Übertretungen des § 5 StVO 1960, also die sogenannten "Alkoholdelikte", gehören zu den gravierendsten Verstößen gegen die straßenverkehrsrechtlichen Vorschriften. Es kann als bekannt vorausgesetzt werden, daß ein alkoholbeeinträchtigter Fahrzeuglenker eine zumindest abstrakte, oft auch konkrete, Gefährdung der Verkehrssicherheit darstellt.

Ausgehend vom Meßwert ist ein minimaler BAG beim Berufungswerber zum Lenkzeitpunkt von 0,99 Promille anzunehmen (siehe die diesbezüglichen Ausführungen der medizinischen Amtssachverständigen im Rahmen der Berufungsverhandlung). Diese Alkoholbeeinträchtigung kann nicht mehr als geringfügig bezeichnet werden.

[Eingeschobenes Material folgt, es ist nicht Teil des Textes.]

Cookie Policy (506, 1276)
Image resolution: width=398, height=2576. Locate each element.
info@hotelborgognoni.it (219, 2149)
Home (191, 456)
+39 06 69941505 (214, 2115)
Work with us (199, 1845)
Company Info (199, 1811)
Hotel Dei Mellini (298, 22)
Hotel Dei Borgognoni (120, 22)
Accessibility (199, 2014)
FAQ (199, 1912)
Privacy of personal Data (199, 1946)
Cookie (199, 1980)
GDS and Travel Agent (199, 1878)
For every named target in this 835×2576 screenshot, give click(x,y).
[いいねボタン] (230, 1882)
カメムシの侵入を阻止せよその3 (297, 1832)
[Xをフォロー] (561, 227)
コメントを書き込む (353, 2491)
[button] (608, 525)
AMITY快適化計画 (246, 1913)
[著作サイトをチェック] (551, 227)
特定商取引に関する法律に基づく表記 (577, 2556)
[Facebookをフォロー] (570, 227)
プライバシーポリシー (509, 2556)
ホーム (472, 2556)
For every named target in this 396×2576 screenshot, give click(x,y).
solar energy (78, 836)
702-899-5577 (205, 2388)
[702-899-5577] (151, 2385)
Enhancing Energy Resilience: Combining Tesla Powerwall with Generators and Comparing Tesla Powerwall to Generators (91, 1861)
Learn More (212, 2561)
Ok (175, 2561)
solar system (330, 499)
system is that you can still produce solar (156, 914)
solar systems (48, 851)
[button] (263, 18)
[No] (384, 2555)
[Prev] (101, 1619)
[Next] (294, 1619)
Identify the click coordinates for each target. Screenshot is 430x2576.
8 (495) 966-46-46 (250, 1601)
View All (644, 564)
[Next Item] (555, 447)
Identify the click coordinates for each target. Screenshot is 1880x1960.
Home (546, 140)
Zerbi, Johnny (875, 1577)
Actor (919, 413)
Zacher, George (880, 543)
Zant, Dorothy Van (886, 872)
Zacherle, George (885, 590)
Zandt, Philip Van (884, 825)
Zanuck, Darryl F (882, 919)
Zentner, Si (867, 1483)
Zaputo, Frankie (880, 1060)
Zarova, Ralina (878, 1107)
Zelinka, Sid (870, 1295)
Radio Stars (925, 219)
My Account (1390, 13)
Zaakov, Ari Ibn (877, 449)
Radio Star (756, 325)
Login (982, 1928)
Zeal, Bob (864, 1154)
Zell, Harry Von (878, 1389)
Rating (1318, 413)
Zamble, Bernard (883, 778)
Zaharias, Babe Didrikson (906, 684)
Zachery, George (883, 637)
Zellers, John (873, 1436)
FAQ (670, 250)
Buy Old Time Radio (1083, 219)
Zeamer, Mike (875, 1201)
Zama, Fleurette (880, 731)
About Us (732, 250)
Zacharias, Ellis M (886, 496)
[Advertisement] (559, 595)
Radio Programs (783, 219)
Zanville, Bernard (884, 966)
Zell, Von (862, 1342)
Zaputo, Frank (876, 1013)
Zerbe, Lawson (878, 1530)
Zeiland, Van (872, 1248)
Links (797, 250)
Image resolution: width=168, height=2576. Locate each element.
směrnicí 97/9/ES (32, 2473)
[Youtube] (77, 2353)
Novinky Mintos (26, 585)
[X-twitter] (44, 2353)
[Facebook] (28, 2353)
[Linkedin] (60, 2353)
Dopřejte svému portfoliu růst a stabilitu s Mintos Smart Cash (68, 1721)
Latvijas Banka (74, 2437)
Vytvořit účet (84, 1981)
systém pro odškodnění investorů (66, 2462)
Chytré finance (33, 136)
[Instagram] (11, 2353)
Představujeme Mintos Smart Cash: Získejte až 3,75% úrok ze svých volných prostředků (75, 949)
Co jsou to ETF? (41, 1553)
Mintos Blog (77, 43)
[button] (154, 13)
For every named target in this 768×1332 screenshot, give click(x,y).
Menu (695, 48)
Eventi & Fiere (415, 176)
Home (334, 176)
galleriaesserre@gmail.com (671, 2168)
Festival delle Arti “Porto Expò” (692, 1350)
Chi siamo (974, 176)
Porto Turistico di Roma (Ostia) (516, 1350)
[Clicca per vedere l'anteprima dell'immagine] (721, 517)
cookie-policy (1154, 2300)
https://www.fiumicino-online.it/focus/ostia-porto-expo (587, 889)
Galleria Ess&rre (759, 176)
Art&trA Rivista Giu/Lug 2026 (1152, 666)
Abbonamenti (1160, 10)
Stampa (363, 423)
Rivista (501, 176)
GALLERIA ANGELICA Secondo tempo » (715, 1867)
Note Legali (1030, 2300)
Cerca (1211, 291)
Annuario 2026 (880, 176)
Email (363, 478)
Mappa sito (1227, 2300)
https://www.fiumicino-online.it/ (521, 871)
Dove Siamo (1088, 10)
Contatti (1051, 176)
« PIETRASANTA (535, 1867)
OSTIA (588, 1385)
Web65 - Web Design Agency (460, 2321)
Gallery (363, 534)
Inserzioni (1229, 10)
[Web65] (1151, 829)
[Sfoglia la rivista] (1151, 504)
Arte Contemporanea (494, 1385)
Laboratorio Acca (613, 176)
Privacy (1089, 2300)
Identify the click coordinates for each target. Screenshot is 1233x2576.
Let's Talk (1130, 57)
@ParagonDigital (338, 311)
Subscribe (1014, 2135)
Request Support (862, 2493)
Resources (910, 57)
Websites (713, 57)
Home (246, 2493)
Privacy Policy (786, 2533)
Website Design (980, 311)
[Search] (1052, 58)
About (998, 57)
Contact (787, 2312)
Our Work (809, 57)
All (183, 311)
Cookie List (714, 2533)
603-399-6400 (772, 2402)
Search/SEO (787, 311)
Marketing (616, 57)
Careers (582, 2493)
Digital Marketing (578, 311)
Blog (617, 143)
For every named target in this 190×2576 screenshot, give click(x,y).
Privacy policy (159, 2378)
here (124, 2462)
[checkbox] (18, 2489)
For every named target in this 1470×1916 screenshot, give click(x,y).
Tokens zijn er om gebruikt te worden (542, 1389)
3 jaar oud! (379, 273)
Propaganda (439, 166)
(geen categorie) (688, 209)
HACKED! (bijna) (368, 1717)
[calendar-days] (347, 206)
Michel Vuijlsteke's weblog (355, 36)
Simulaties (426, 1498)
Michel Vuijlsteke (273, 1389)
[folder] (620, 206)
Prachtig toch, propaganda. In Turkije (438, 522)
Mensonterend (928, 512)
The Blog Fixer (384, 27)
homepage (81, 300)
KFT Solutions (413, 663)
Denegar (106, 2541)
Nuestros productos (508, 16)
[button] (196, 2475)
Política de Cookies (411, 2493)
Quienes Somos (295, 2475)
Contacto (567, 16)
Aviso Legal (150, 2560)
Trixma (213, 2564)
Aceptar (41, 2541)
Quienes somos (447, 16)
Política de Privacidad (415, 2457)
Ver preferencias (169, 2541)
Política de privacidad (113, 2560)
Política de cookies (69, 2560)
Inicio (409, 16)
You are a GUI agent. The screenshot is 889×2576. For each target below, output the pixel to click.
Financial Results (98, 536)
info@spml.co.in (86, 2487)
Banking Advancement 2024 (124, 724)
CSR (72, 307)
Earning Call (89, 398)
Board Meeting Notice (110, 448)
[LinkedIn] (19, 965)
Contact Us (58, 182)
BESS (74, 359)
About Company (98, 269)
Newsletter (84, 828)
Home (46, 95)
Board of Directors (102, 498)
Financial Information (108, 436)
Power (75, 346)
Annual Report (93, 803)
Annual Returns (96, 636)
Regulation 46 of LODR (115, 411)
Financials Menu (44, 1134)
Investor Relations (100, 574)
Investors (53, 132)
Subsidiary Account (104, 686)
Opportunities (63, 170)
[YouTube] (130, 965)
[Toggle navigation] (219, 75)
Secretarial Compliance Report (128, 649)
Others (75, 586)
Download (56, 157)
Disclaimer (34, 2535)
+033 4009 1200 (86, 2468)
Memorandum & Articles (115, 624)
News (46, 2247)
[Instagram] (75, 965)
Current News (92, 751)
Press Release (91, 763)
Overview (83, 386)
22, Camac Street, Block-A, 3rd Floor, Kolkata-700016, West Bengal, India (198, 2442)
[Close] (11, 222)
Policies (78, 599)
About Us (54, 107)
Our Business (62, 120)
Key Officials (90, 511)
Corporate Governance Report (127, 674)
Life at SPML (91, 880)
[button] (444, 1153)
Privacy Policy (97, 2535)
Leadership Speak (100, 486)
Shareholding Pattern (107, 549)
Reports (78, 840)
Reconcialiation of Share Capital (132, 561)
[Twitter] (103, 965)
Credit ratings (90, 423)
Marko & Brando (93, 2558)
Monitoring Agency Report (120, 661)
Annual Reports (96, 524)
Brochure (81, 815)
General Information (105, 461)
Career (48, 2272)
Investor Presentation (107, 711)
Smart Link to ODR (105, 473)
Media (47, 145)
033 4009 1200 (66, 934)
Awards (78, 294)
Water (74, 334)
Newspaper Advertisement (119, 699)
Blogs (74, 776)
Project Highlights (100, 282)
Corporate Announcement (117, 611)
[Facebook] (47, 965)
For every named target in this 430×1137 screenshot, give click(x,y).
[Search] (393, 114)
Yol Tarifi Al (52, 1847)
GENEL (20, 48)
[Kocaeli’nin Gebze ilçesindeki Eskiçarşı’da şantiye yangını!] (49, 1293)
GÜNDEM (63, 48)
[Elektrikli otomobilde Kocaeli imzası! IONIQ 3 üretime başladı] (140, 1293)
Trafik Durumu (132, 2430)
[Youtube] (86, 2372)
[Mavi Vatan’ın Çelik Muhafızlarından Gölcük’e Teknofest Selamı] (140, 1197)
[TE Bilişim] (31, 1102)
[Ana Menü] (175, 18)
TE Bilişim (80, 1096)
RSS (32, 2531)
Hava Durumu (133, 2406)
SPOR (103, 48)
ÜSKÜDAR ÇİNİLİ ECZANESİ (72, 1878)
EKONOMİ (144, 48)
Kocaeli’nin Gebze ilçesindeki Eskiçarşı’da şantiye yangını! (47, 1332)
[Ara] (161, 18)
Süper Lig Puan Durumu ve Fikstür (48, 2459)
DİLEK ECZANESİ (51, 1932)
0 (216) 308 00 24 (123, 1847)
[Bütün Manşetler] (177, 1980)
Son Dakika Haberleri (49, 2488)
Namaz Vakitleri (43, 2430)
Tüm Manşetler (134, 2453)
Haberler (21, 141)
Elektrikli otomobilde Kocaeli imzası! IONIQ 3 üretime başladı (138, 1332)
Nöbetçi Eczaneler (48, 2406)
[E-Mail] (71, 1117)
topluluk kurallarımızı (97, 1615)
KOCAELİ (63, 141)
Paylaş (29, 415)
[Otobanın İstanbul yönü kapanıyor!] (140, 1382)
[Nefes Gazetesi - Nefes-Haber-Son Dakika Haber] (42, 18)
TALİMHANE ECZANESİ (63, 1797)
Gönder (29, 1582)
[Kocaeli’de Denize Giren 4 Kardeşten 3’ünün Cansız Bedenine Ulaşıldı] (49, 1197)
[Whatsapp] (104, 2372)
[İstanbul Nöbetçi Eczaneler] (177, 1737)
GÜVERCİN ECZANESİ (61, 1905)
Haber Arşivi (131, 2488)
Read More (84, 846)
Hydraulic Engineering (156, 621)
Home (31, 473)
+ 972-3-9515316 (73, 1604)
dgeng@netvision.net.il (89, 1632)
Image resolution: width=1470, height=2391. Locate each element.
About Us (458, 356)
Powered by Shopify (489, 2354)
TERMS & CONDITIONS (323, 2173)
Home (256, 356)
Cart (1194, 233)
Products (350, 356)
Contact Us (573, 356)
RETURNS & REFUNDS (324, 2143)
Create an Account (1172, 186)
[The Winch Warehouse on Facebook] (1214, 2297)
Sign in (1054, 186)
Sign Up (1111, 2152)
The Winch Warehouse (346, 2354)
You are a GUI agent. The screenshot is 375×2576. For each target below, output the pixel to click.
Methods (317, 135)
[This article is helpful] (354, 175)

Andererseits muß dem Berufungswerber aber dessen gänzliche verwaltungsstrafrechtliche Unbescholtenheit zugutegehalten werden. Ein solcher Umstand stellt einen wesentlichen Milderungsgrund dar. Dieser läßt in spezialpräventiver Hinsicht die Prognose zu, daß auch mit der herabgesetzten Geldstrafe noch das Auslangen gefunden werden kann, um den Berufungswerber künftighin von der neuerlichen Begehung eines gleichartigen Deliktes abzuhalten. Schließlich hat sich im Rahmen der Berufungsverhandlung herausgestellt, daß das im Akt enthaltene angebliche monatliche Nettoeinkommen des Berufungswerbers von 30.500 S nicht den Tatsachen entspricht. Vielmehr verfügt er über ein solches in der Höhe von ca. 13.500 S. Auch dieser Umstand hatte in die Strafbemessung Eingang zu finden.

Zu II.:

Die Entscheidung über die Kosten stützt sich auf die im Spruch angeführten gesetzlichen Bestimmungen.

Rechtsmittelbelehrung:

Gegen diesen Bescheid ist kein ordentliches Rechtsmittel zulässig.

Hinweis:

Gegen diesen Bescheid kann innerhalb von sechs Wochen ab seiner Zustellung eine Beschwerde an den Verfassungsgerichtshof oder an den Verwaltungsgerichtshof erhoben werden; diese muß - von gesetzlichen Ausnahmen abgesehen - jeweils von einem Rechtsanwalt unterschrieben sein.